RSA 2017 Vendor Vocabulary — “Agent-less” Solutions and “Machine Learning”
February 09 2017 Filed in: Blue Team
As we prepare to descend on San Fransisco for the 2017 RSA conference, I wanted to take a moment and write a bit about a two terms cyber security vendors are using and the types of questions you should ask as a potential buyer, investor, partner or acquirer of these solutions. These terms are “Agent-less” and “Machine Learning”.
There are many companies that advertise an agent-less method to collect data. The advantage of no agent means no endpoint installation and no performance impact of the endpoint. There are five different types of agent-less techniques on the market today I am aware of:
- Leveraging automation to log in and run commands — The sensor discovers data through running system commands. This requires centralized authentication to the endpoints and network access to the endpoints.
- Uploading a “dissolvable” agent — The sensor sends more sophisticated code to the endpoint for execution, but the software is not permanently installed. This requires the same sort of access as #1 but also requires the ability to send files and execute them. Some solutions install temporary services and then uninstall them when finished.
- Indirect analysis of collected data from endpoints — I started seeing pitches for this, but there are a crop of vendors who claim to be agent-less by looking at data someone else collected from endpoints like Tanium, Carbon Black and El Jefe. Technically, these solutions don’t add a new agent and can be useful, especially if you have this deployed in your organization.
- Network traffic analytics — I had a pitch from a new vendor in January that sounded like they did techniques #1 and #2 when in fact they were using Bro to carve files and explode them in a sandbox. They went talked in great detail how they tracked process execution, could collect hashes and look for outbound IOCs and I was stunned when they said they did this in a sandbox and not on the endpoint.
- Indirect access to raw files and memory — There are many solutions which allow direct access to the disk, especially if you have virtual desktops or virtual servers. VMware allows direct access to images which can be analyzed “out of band”. Also, tools that collect memory images for analysis by Volexity’s solutions could be considered agent-less.
More than any other year, this year we will see many vendors ship some sort of machine learning solutions with their products. Understanding when and where the machine learning comes into play is really important. They may also sell this as “anomaly detection” and “artificial intelligence”. You may also see this referred to as just “ML”.
I loosely break down machine learning into two camps I call “Strong ML” and “Weak ML”.
Strong ML is the very definition of data science. Many types of problems like predicting weather, elections and malware can be solved if we had enough sample data and we knew what questions to ask the data to look for indicators of outcomes if interest. For example, Strong ML would be able to predict that age is a good indicator of diabetes presence.
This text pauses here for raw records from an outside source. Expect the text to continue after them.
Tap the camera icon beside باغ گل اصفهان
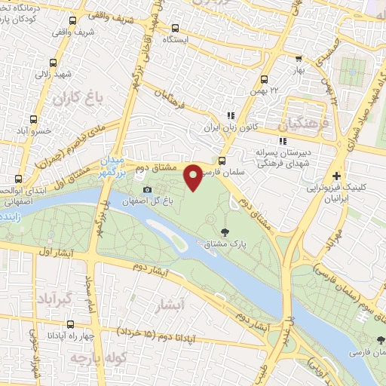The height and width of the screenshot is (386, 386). pyautogui.click(x=147, y=188)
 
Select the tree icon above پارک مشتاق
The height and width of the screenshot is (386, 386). pyautogui.click(x=225, y=231)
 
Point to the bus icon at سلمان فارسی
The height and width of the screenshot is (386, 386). pyautogui.click(x=222, y=160)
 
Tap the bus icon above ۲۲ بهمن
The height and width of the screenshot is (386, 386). pyautogui.click(x=264, y=79)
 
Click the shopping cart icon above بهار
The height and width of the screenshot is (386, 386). pyautogui.click(x=299, y=58)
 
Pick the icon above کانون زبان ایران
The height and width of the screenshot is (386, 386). pyautogui.click(x=231, y=115)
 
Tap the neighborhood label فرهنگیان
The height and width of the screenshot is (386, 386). pyautogui.click(x=304, y=121)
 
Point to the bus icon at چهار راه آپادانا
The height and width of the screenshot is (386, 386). pyautogui.click(x=70, y=324)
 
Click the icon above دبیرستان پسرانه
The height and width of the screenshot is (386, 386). pyautogui.click(x=282, y=141)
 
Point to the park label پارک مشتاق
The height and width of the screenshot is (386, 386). pyautogui.click(x=225, y=244)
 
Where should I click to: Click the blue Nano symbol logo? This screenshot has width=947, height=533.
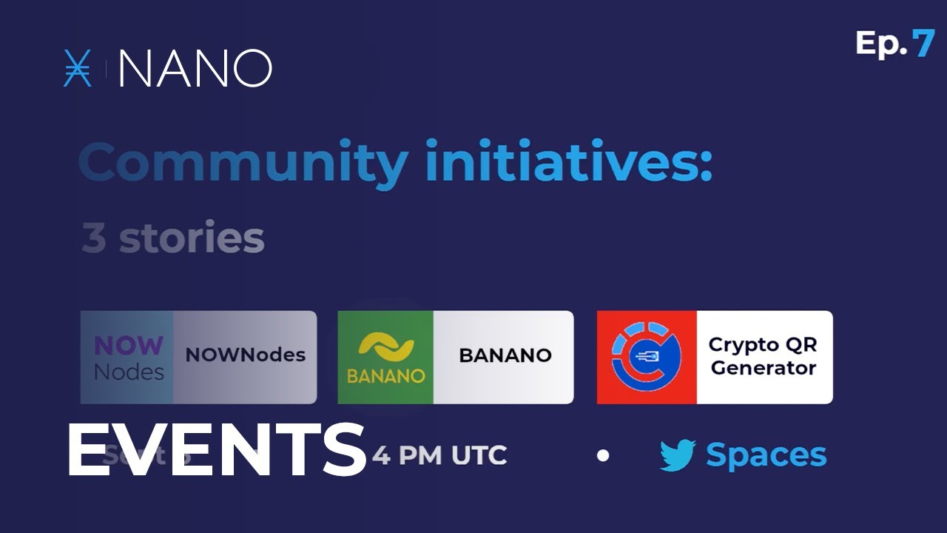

In cyber security, strong ML is being applied to identify if software is malicious and if network connections are malicious. I have more hope for identification of malicious malware because there is more data in an executable than in a network session.
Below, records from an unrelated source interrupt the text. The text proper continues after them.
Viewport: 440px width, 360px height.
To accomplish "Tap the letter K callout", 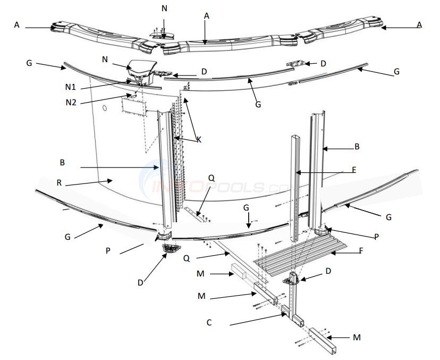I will point(199,139).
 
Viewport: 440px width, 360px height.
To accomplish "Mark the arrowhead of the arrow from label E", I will point(299,173).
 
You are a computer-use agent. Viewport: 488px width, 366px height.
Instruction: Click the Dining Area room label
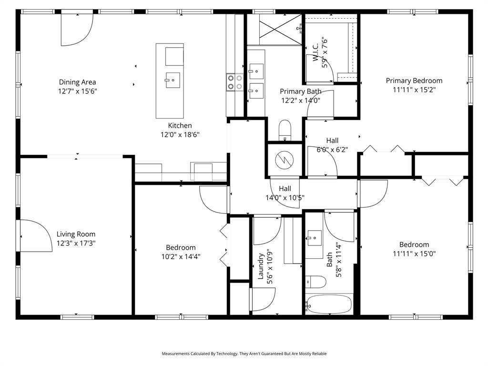click(77, 82)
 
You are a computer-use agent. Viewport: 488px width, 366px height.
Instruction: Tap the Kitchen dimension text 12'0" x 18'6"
click(180, 135)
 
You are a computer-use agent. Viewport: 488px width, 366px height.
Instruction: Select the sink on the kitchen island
click(172, 80)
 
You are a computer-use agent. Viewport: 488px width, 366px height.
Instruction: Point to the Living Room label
click(76, 234)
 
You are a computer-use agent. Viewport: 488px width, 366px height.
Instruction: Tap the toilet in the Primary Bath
click(285, 130)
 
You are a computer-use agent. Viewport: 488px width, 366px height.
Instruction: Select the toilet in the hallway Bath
click(315, 282)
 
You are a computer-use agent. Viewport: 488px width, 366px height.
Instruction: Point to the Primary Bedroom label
click(414, 81)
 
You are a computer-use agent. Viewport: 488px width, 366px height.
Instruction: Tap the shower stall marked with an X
click(274, 30)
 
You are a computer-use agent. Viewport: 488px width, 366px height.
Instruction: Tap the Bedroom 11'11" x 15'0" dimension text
click(414, 254)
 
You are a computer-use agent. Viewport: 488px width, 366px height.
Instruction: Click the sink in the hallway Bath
click(315, 237)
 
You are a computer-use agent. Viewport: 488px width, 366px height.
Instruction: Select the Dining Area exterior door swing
click(76, 30)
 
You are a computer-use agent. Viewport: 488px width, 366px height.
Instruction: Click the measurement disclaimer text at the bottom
click(244, 354)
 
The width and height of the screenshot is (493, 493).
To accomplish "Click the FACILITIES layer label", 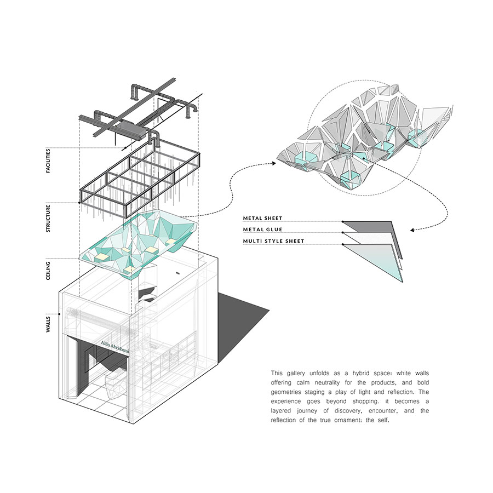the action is [x=48, y=160].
Strong ML produces signatures (perhaps as an algorithm) that are pushed to sensors to look for badness. Lots of computing power goes into searching for the right indicators or techniques to identify a target.
Weak ML is basically anomaly detection. These solutions collect some sort of telemetry from the cloud, network, endpoint, logs, .etc and then run an algorithm that will tell you when something significant has changed or is very unique. This is very useful to understanding your situational awareness and having context about what is happening, but change or unique events by themselves are not an indication of evil or malicious events.
A common trend we will see at RSA is to combine Weak ML with some sort of threat intelligence. This is still useful to see if any of your devices or network activity is unusual and connecting to bad places, but is not comprehensive security or an end-all to security monitoring.
I also hear claims that Weak ML has “no false positives” and these claims are technically correct. If you track SSL connections and then one day there is 100x more connections than the last day, its likely an accurate report. It may not be an actual DOS attack or vulnerability scan and could simply be a load balancer problem or some other networking issue.
Questions to Ask Vendors
While walking the vendor floor at RSA, you can learn a lot about a vendor by doing some basic things including:
When you see vendors talking about ML, ask them where the machine learning happens, what data (yours or theirs) is used for training and what types of things their customers have found with this technology.
When you see vendors speaking about agent-less solutions ask them about white listing, if the anti-virus industry knows about their agent, what sort of support issues their customers have reported, how it can be installed on managed and unmanaged (BYOD) devices and the performance of the sensing.